N and Dl are expressed in almost all cells *in vivo*and N receptor activities in response to Dl binding are widely used during development. In developmental instances where Sca is present, the expression data suggest that both N and Dl will have access to Sca. Thus, it is very difficult to separate *in vivo*the activities of N alone, Dl alone, N on Dl, Dl on N, Sca on N, Sca on Dl, and Sca on N and Dl together. Therefore, we addressed the questions posed above in an *in vitro*model system based on Drosophila Schneider (S2) cells. S2 cells do not express the endogenous N, Dl, or Sca \[[@B14],[@B16]\]. S2 cells expressing N (S2-N cells) mixed with S2 cells expressing Dl (S2-Dl cells) reproduce all aspects of lateral inhibition \[[@B16]-[@B22]\]. Using these cells and the medium prepared from S2 cells expressing Sca into the medium \[[@B14]\], we show that Sca binds Dl, Dl has activity independent of its activity as a ligand of N, Sca can affect this activity of Dl, and Sca can activate N in the absence of Dl. These observations would be useful for undertaking the challenging task of determining how the various activities of N, Dl, and Sca are integrated during tissue differentiation.
Results
=======
Sca associates with Dl
----------------------
Although N and Sca complexes could be immuno-precipitated \[[@B14]\], we, and others \[[@B23]\], had failed to detect Sca on S2-N cells. We suspected that some factor present in the tissue culture medium was washed away when the cells were processed for immuno-fluorescent detection of Sca. To overcome such problems, we made Sca-GFP and established stable S2 cells expressing it (S2-Sca-GFP cells). S2-Sca-GFP cells produced the Sca-GFP protein of the expected size (as determined by western blotting) and both Sca and GFP antibodies recognized this protein (data not shown). We concluded that S2-Sca-GFP cells expressed the expected Sca-GFP protein and used the conditioned medium from these cells to treat live S2-N, S2-Dl, and S2 cells.
Live S2-Dl cells showed the strongest GFP signals, followed by live S2-N cells, and then live S2 cells (Fig. [1A--C](#F1){ref-type="fig"}). The signals were so strong on the S2-Dl cells that the signals on S2-N cells were not obvious at the same brightness/contrast settings. When cells were simultaneously fixed and rinsed with 1X PBS, the signals were comparable at the same settings (insets in Fig. [1A--C](#F1){ref-type="fig"}). Signals could not be detected on S2-N or S2-Dl cells after three 5-minute washes with 1X PBS, confirming our suspicion that the standard immuno-fluorescence procedure is inappropriate for detecting Sca binding on S2-N or S2-Dl cells.

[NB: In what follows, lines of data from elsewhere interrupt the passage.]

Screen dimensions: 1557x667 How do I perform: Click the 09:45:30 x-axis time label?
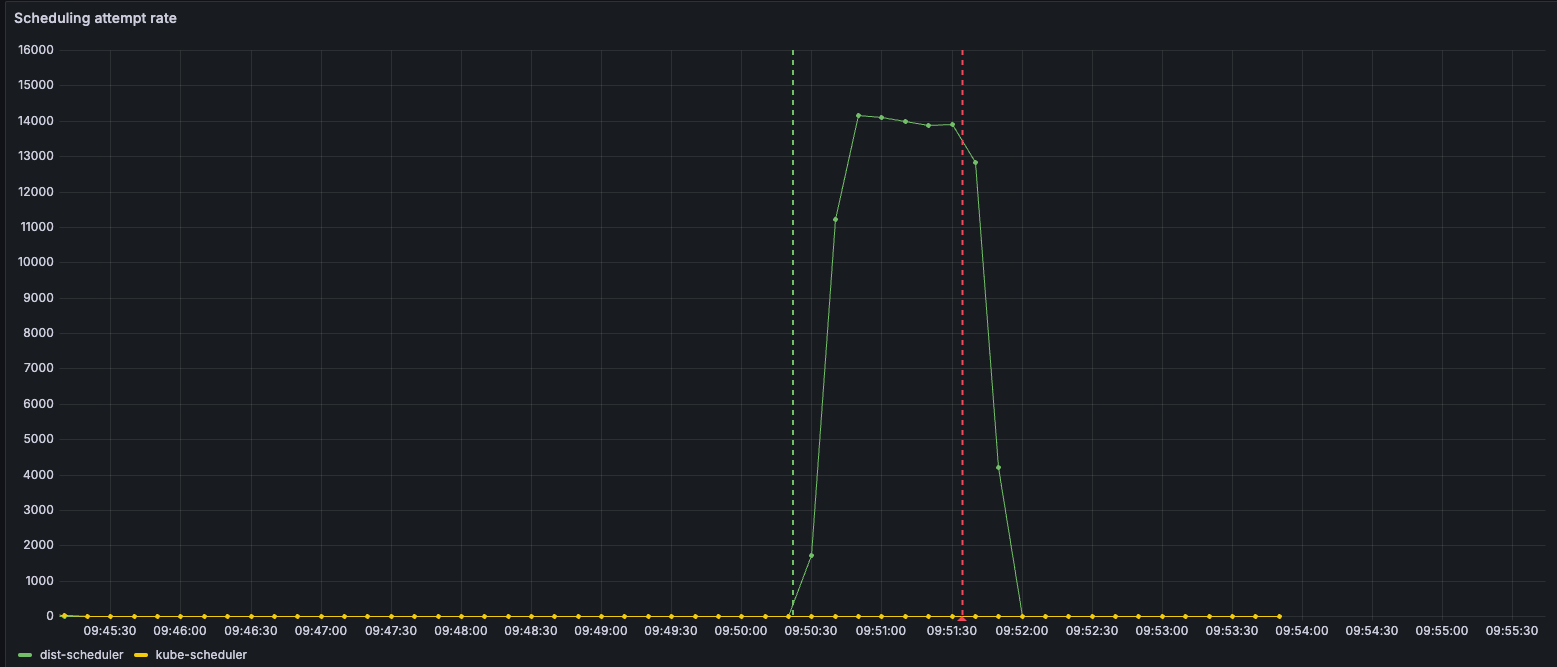[110, 631]
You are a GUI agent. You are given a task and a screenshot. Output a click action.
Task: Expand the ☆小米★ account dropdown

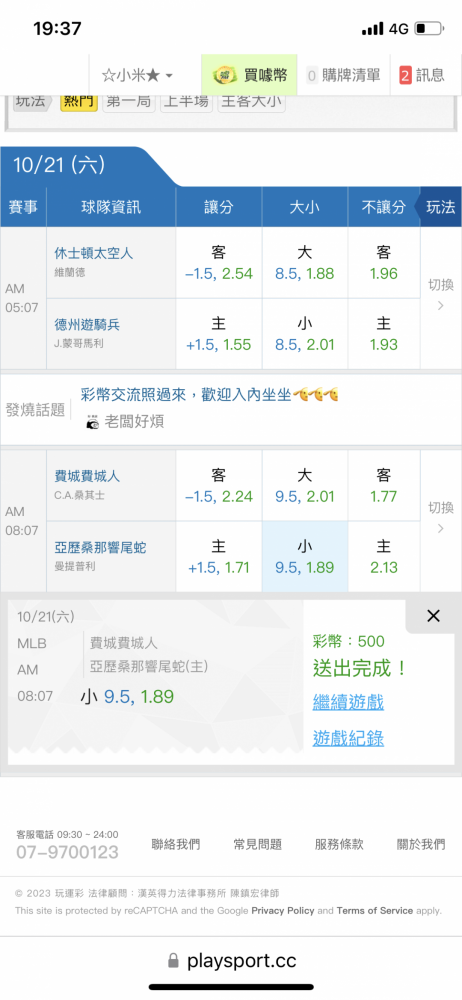tap(137, 75)
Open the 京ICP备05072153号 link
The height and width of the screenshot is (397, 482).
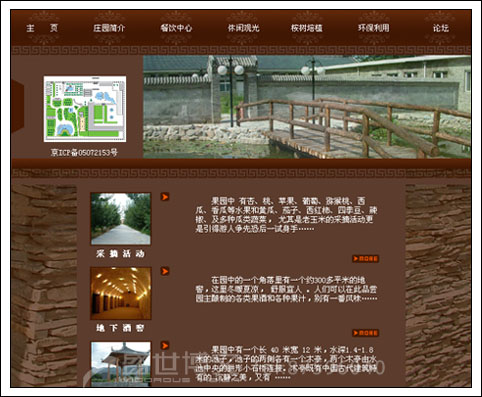84,153
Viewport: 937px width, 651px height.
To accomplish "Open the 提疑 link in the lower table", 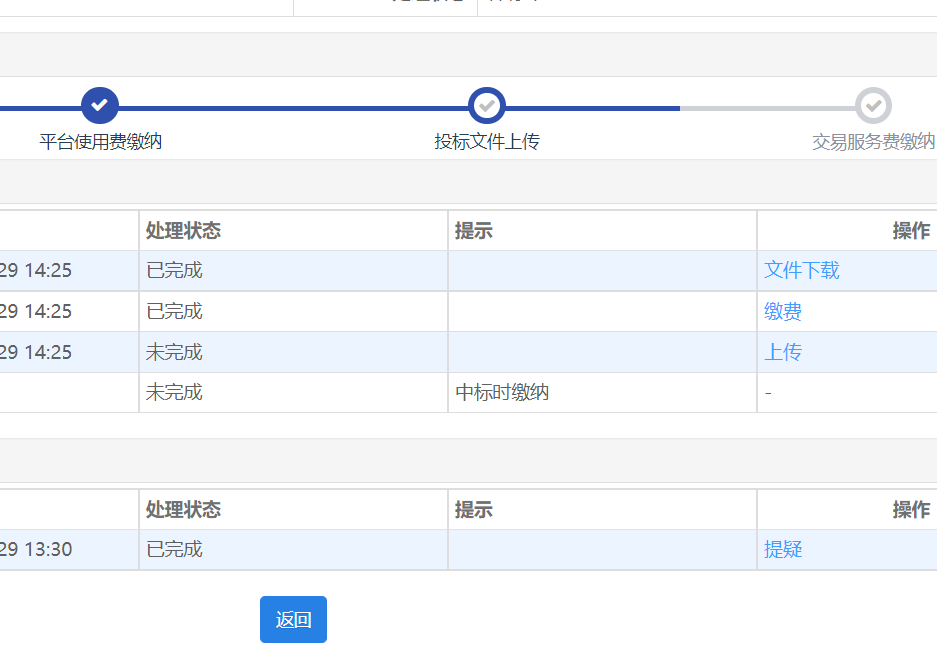I will pos(783,549).
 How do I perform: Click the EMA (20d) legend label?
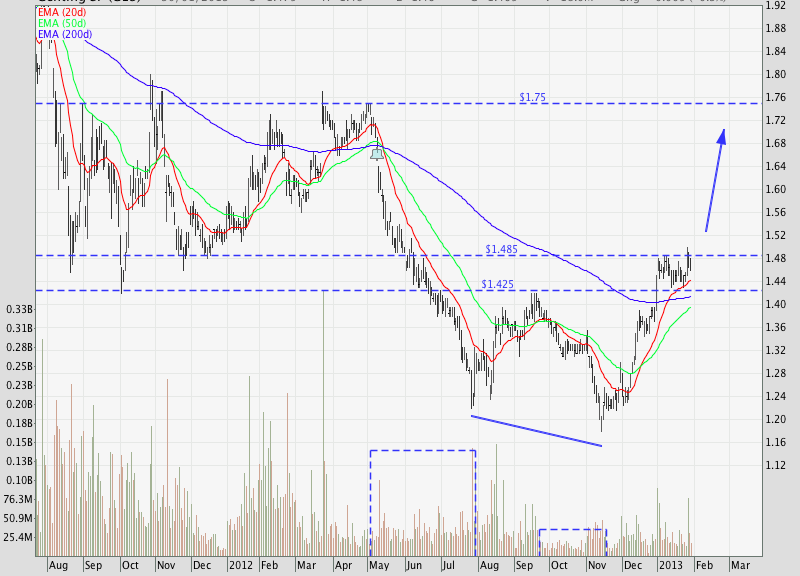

Secreted GFP did not bind the surfaces of any of these cells (data not shown). This indicated that the Sca part of Sca-GFP fusion protein bound the S2-N and S2-Dl cell surfaces. In all experiments conducted to determine the activity of Sca, N, or Dl, that are described below, we used only S2 cells expressing the wild type Sca because (1) we do not perform washes to remove non-specifically bound proteins and (2) we wanted to avoid possible GFP associated effects (stability, etc.).
::: {#F1 .fig}
Figure 1
::: {.caption}
######
Sca associates with Dl. **A-C**. Fluorescent photomicrographs of different cell lines treated with Sca-GFP medium for 30 minutes. Cells simultaneously fixed and rinsed in 4% paraformaldehyde/1X PBS are shown in the insets. Experiments were repeated three times. **D**. Western blots showing recovery of Dl in Sca immuno-precipitates from total protein extracts prepared from S2-Dl cells treated with S2-Sca cells. S2-Sca cells were used instead of Sca conditioned medium to maximize the ratio of bound to unbound Sca. Cross-linker = membrane insoluble and cleavable 3,3\'- Dithiobis (sulfosuccinimidylpropionate) (DTSSP), which cross-links proteins interacting at the cell surface. IP Ab = antibody used for immunoprecipitation; W Ab = antibody used on the western blot; ppt = immunoprecipitate; super = supernatant. Experiments were repeated two times.
:::
:::
We have previously shown that Sca and N form complexes \[[@B14]\]. To determine whether Sca forms complexes with Dl, we performed immuno-precipitation experiments with S2-Dl cells that were co-cultured with S2-Sca cells. Proteins interacting at the cell surfaces were either cross-linked or un-linked prior to cell lysis for protein extraction. Membrane insoluble cross-linkers improve recovery of cell surface complexes \[[@B18],[@B24]\]. Sca immuno-precipitation recovered Dl strongly in the presence of cross-linkers and relatively weakly in the absence of cross-linkers (Fig. [1D](#F1){ref-type="fig"}). No bands were observed when S2 cells were used instead of S2-Dl cells (data not shown). In the reverse experiments, Dl immuno-precipitations failed to recover Sca, possibly because there was too much unbound Dl in the extracts. Dl and Sca were not detected in the absence of immuno-precipitation antibodies (Fig. [1D](#F1){ref-type="fig"}, lanes 1 and 4) or in the absence of Scabrous (data not shown). We also recovered Sca in Dl immuno-precipitations and Dl in Sca immuno-precipitations from protein extracts of wildtype embryos (data not shown). These observations indicated that Sca associates with Dl. We explored the consequence of this association.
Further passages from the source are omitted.